My shoes crunched on the crispy cold leaves as I made my way across the large side yard that rounded into the backyard where a couple of swings sat chained to a tree branch that stuck out from the woods. I walked over, touching the chains. I could feel the cold even through my gloves.

I sighed and plopped down onto the swing, listening to it squeak. I lifted my head to stare up at the branch, the leaves having fallen to the ground. Then I felt something wet on my nose. I blinked a couple times and I was surprised to see a couple snowflakes hit my nose.

Snow?

This far south?

Well, I suppose it made sense. The weather had become very strange since my time. My world was more structured and less chaotic when it came to weather patterns. We had no pollution permeating the air, destroying what the Goddess had worked hard to give us. Our homes were made of brick or cement. My cottage back in my homeland was very small and made of wood and mud that had to constantly be replaced.

But my cottage didn't last long.

It eventually fell apart. I didn't know how to take care of it on my own and the villagers pretended I didn't exist. Out of guilt, I knew as I walked the streets, much thinner than I was before my parents died. I still hadn't learned how to cook or prepare any kind of food, so I was picking grass and plants that I had seen in my mother's scrolls. The ones she put red dots by that meant they were safe. But I couldn't live on plants all my life. My stomach clenched and ached with hunger and I tried stealing food, but I was beat for it.

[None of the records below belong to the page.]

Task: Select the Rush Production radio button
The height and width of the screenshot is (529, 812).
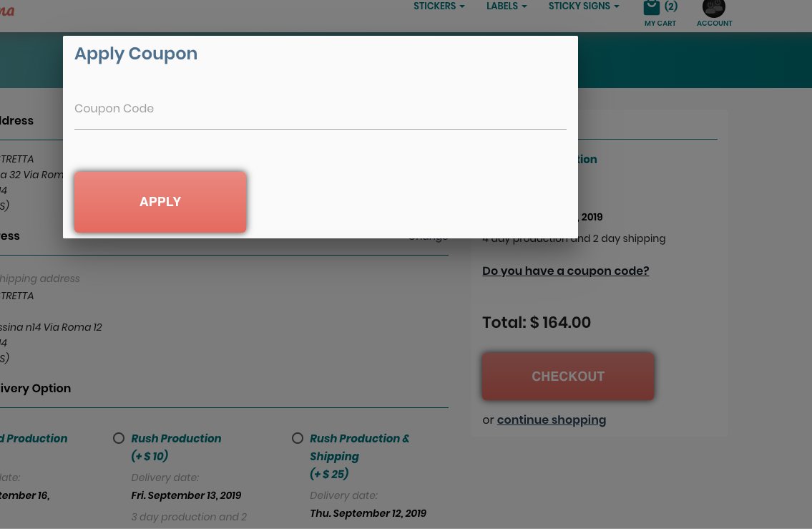Action: (119, 438)
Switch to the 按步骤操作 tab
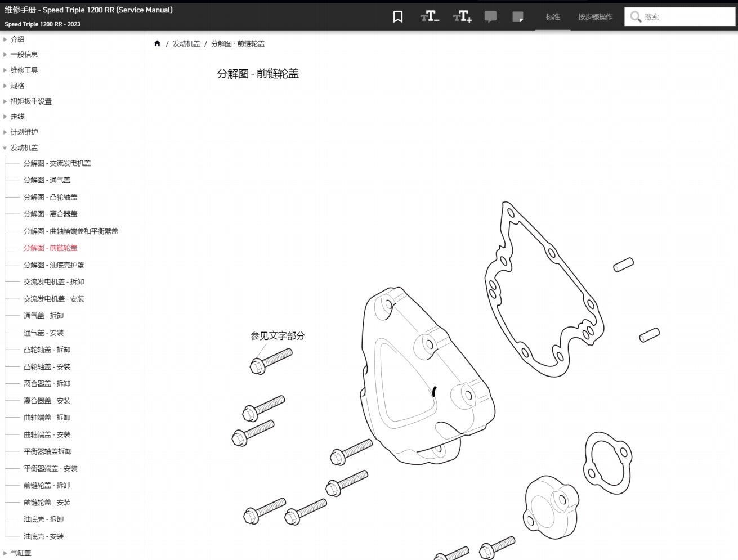738x560 pixels. [x=595, y=17]
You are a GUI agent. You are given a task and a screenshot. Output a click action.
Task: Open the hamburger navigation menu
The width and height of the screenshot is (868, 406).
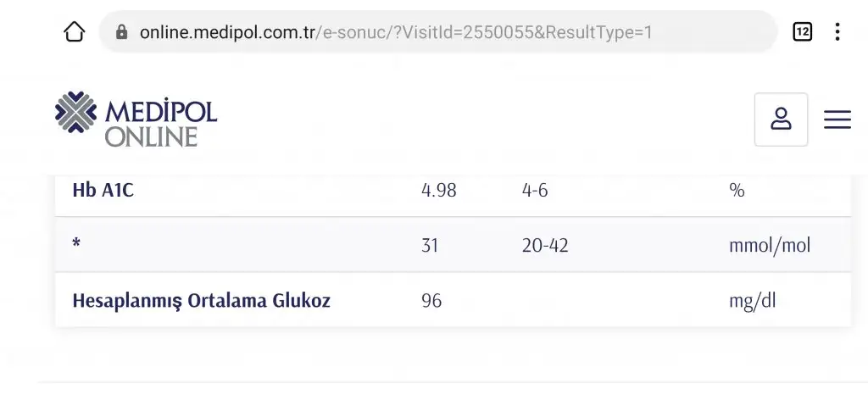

That was the only attention they gave me.

Otherwise, walking through town, they turned away from me. I saw the guilt in their eyes as they averted them from me, digging their teeth into their lower lips. Women turned their backs, tending to their children, who tried to get a good look at me past their mother's hands. Men just looked away and paid attention to more important things, like the next customer or their sheep.

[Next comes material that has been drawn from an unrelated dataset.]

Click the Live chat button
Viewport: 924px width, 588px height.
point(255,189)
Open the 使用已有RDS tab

They didn't care that my stomach was growling obnoxiously. They didn't care that my skin was starting to stretch over my bones or that my shoes had long since been torn apart, rendering them useless. This in turn made my feet filthy and bruised from stumbling around shoeless.

I hated these people, I really did. They were mindless drones and they weren't following a good man. A man who called himself a preacher. What was a preacher? What did he preach?

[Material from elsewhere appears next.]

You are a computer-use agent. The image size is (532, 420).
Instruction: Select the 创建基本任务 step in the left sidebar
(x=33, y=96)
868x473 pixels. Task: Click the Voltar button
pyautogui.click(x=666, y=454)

I stumbled into the town square, where my parents had been burned just months before. I watched the preacher man stand at the head of the crowd, holding his finger up toward the sky, indicating some sort of light. I lifted my eyes and squinted against the vicious sunlight that poured down on us, warming the village.

"Praise the Light and Its Glory! We have gone months without Shadow! Months without failure! Praise be the Light that protects us and shields our children from the Abomination! Come, my brothers and sisters! Let us speak the holy prayers to the Light!" He announced, the crowd murmuring and clasping their hands together tightly.

I frowned, waiting as everyone ducked their heads, murmuring repeats of the preacher's words. He then began what he called the Holy Gifts. He would ask people to approach and would place his hands upon their head, whispering prayers. He occasionally gave out food as well, handing out apricots and nuts and loaves of bread.

I watched as a crooked old crone came forward, collecting a loaf of bread and an apricot. She'd passed through the village more than twice before. She hobbled on a leg that was held straight with a tree branch. Her back was hunched and her body was old, but not ugly. She must have been beautiful when she was young. Her white hair hung in pearly curls around an aging face, her blue eyes peering out from under her hood.